▸ Required actions
1. Copy the stretch of the OwnHealth telehealth passage from "Wider application of" through "toward home-based telehealth.".
2. In the OwnHealth telehealth passage, how many members have received the home-based monitoring device?
3. Continue the OwnHealth telehealth passage from its last sentence.

------ Document excerpt ------

OwnHealth is a partnership between NHS Birmingham North and East, UK Pfizer Health Solutions and NHS Direct, which has monitored members with illnesses including cardiovascular disease, chronic obstructive pulmonary disease (COPD), hypertension and stroke since 2006. A home-based monitoring device (Genesis DM, Honeywell HomMed) has been provided to 180 of OwnHealth’s 9,000 members over the last two years, allowing care managers to ensure trends such as blood pressure, weight level, and oxygen saturation remain within predetermined parameters.

The Birmingham OwnHealth programme is one of the largest and oldest in the UK.  Care managers at their call centre undertake caseloads of 140-180 members each, trained in empowering communications techniques.  Since its inception the service

Table 1. Admissions/cost data for 74 patients following implementation of telehealth monitoring

has drawn a portion of calls away from GP surgeries, and now takes roughly 200 incoming calls a week.  Members report a high level of satisfaction up to 95%, similar to that seen with face-to-face care.

Wider application of telehealth could help NHS Trusts reach the £15-20 billion of efficiencies required by 2014, according to Andrew Donald, Chief Executive for NHS Birmingham East and North.  “If we continue to implement the cost system we’ve got at the moment, we won’t be able to afford what we want in the future” he said, calling for a “technology explosion” to shift the paradigm of care for long-term conditions away from hospitals and toward home-based telehealth.

------ Information supplied ------

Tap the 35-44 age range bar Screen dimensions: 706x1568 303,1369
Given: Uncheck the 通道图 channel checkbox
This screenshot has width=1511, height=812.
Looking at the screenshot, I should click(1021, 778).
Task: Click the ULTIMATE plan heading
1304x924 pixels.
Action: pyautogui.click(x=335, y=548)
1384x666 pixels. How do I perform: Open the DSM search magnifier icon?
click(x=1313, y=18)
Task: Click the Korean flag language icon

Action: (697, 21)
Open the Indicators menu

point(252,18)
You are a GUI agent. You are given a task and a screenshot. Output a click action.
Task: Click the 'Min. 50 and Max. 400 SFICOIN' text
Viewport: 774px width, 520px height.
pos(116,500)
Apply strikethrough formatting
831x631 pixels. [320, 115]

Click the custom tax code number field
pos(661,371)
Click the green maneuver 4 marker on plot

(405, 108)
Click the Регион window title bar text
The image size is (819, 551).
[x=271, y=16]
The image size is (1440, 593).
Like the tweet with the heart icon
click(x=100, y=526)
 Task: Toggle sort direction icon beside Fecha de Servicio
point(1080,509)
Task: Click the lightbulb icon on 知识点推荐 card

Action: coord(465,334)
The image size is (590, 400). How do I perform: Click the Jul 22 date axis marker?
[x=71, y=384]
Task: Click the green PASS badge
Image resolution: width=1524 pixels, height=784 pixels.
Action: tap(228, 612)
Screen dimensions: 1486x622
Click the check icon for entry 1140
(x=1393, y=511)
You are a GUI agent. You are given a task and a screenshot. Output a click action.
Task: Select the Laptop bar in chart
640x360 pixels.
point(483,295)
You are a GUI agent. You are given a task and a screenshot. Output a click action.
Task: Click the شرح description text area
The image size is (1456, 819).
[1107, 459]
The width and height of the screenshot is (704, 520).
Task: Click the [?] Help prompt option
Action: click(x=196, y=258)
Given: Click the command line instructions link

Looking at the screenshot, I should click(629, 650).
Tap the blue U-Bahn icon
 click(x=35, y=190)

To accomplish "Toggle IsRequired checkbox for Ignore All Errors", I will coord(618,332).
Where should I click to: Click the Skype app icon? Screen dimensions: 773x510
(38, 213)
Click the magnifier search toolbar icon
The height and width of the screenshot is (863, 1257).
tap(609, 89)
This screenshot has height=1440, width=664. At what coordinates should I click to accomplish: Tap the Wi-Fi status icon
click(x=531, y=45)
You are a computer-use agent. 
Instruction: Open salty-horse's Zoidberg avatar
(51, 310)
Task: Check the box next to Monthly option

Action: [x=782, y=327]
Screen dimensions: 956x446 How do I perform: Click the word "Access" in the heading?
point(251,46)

------

▸ Numbered responses
1.
Wider application of telehealth could help NHS Trusts reach the £15-20 billion of efficiencies required by 2014, according to Andrew Donald, Chief Executive for NHS Birmingham East and North.  “If we continue to implement the cost system we’ve got at the moment, we won’t be able to afford what we want in the future” he said, calling for a “technology explosion” to shift the paradigm of care for long-term conditions away from hospitals and toward home-based telehealth.

2. 180 of OwnHealth's 9,000 members

3.
He also emphasised the need to simultaneously scale down conventional care: “Unless you start to reduce hospital capacity and bed capacity the savings don’t become real…We need to take all the people with a chronic condition in our patch and give them OwnHealth and the technology to support it. We need to take a massive risk in terms of putting the money up to do that”.

Telehealth could also meet the call in last year’s white paper1 to give patients more “choice and control” over their treatment, according to Donald.  He believes that the NHS has encouraged “learned helplessness” in people with long-term conditions, which can be countered when they are charged with monitoring and reporting their own symptoms.  Telehealth, he asserts, has been marginalised due to “cultural barriers” within the NHS – the reluctance of doctors to delegate too much responsibility and control – rather than resistance from patients themselves.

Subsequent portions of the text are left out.